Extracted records
[Start of section]
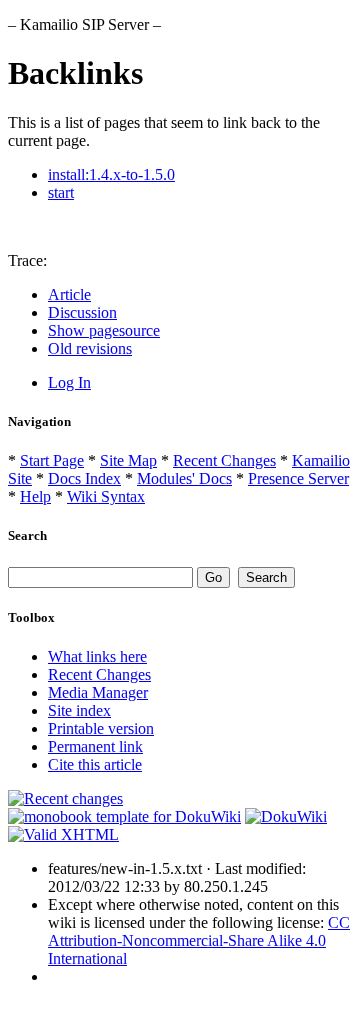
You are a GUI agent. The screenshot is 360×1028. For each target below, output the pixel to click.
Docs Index (84, 478)
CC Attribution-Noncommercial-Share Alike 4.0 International (199, 940)
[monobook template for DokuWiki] (124, 816)
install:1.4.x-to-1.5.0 (111, 174)
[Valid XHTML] (63, 834)
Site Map (128, 460)
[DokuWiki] (286, 816)
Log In (69, 382)
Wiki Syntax (106, 496)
[End of section]
BRIEF
What lines in the entries contain "DokuWiki"? Report each one by copying it.

WRITTEN REPLY
[monobook template for DokuWiki] (124, 816)
[DokuWiki] (286, 816)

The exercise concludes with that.